While immobilization could increase protein activity[44], the high activity observed in this case proves that the activity of the immobilized protein results from the molecular design of the protein. With the cysteine at the 75 residue forming the S-S bond with the SAM, the protein at the surface is positioned with its active site facing outwards, and hence fully available, in analogy to the Cyclodextrin-SAM system [26]. In addition, the free volume resulting from 60% coverage is advantageous, because it provides the space needed for active-site operation, i.e. for the LID and AMP-binding domain movements. This means that any substrate molecule passing close enough to the active site has a high probability of being converted to product.
Finally, and probably most interesting is that, while attempts to immobilize the mutated protein directly to the gold surface resulted in no activity, connecting it to a hexane-1,6-dithiol SAM, via an S-S linkage, was enough not only to maintain functionality, but also to exhibit very high reactivity. The lack of activity for the direct immobilization on gold was unexpected, since cysteine-containing engineered IgG-binding protein on a gold surface retained the same IgG-binding activity as the native protein [44]. However, in that case, the antigen-binding activity of immobilized antibody molecules on a gold surface was about 4.3 times higher than that of physically-adsorbed antibody molecules. Our conclusion is that if the formation of S-S bonds cannot take place, the mutated Adenylate kinase might be physically adsorbed on the bare gold surface with its active site hindered from contact with the solution.

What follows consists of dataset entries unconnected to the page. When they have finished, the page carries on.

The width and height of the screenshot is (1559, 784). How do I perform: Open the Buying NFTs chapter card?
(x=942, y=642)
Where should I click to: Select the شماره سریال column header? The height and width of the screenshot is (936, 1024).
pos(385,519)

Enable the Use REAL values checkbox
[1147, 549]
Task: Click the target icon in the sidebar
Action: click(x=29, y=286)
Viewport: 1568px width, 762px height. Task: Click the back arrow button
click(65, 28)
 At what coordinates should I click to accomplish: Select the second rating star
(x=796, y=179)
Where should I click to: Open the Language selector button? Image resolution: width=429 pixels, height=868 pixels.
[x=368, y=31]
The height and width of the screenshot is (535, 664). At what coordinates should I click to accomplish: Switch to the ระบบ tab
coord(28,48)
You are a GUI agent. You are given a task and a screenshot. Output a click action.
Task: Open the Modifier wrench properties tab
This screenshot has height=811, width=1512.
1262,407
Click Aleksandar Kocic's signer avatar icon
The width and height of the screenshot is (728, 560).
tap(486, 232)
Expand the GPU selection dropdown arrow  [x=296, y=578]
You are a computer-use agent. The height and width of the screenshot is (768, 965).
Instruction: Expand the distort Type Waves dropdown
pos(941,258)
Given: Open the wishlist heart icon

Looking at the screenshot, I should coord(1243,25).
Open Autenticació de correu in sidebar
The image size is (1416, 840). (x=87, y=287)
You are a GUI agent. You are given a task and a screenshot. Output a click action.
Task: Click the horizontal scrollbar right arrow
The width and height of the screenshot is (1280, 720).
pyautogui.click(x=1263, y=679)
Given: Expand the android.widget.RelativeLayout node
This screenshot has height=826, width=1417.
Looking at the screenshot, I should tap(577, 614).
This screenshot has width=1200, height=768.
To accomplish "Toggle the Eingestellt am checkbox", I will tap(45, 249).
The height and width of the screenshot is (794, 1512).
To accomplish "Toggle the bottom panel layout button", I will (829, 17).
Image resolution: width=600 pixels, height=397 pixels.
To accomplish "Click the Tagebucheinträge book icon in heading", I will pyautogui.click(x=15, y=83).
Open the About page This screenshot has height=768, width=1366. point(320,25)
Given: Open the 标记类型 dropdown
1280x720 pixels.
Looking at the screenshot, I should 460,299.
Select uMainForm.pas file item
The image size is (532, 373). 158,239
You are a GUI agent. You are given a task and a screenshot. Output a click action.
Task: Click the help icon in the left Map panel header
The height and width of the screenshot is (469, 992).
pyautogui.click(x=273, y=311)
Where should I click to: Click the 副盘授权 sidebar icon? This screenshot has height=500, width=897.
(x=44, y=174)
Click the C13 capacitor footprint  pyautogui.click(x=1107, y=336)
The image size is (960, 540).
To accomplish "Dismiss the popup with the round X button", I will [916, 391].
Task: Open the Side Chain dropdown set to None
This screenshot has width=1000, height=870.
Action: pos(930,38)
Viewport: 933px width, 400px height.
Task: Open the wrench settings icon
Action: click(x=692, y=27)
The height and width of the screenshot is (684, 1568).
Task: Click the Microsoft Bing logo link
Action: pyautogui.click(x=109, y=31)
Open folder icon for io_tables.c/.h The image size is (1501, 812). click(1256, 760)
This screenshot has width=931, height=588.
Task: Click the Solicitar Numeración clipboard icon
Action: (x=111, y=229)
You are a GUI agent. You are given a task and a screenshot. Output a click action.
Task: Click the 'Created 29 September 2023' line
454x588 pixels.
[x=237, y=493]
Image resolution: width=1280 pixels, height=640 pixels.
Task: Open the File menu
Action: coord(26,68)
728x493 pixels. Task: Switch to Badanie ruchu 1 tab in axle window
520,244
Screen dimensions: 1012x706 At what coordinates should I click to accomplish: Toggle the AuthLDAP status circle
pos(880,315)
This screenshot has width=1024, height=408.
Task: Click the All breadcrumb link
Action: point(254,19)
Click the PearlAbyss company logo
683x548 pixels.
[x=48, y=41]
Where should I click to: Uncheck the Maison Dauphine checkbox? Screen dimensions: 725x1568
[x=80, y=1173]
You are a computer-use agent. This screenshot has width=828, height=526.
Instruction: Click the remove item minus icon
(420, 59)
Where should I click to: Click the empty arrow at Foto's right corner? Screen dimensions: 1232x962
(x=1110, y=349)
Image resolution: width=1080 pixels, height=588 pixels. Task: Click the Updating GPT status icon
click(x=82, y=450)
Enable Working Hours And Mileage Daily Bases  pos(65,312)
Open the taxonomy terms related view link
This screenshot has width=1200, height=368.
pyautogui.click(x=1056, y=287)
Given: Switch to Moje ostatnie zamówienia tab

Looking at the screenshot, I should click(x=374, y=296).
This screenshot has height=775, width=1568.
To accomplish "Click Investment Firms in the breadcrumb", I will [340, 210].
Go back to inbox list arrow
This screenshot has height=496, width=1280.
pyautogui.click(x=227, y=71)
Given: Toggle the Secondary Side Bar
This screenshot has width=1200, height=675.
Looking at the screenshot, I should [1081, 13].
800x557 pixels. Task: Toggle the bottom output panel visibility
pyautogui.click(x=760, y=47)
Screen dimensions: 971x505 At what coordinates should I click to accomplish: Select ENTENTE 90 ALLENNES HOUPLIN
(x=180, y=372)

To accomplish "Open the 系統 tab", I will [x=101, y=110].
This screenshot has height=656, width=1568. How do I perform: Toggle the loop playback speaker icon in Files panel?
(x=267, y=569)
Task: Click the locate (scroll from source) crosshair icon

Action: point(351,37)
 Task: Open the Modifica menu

It is also possible that the immobilized Adenylate kinase forms H-bonds with remaining surface SH groups, which, weak as they may be, affect protein conformation. For example In crystalline 2-mercaptobenzoic acid, the S-H groups were found to form an infinite S-H ⋯ S-H ⋯ S-H hydrogen-bond chain [45].
Finally, it is possible that interactions between the adsorbed protein and the underlying thiolate/Au system affect its structure and reactivity. To understand the mechanism that might be behind such interaction we first point to a study by Miller and Abbot which showed that the hexadecane contact angles on alkanethiolate SAMs on gold, taken in air, are measurably influenced by van der Waals forces that act between the liquid and the metallic substrate (through the SAMs) [46]. This effect decrease with increasing thiolate-alkyl chain length. We used surface-potential measurements to study thiolate SAMs on gold and showed that image charges are formed in the gold because of thiolate adsorption [47]. Thus, it is possible that the direction is space of bond dipoles in the protein is affected by interactions with the underlying image dipole structure.
We recognize that these final arguments require systematic studies, part of which are being conducted right now, but we have decided to discuss those issues with the hope that they will incite more studies, especially because of the importance of immobilizing proteins on magnetic and non-magnetic nanoparticles [7].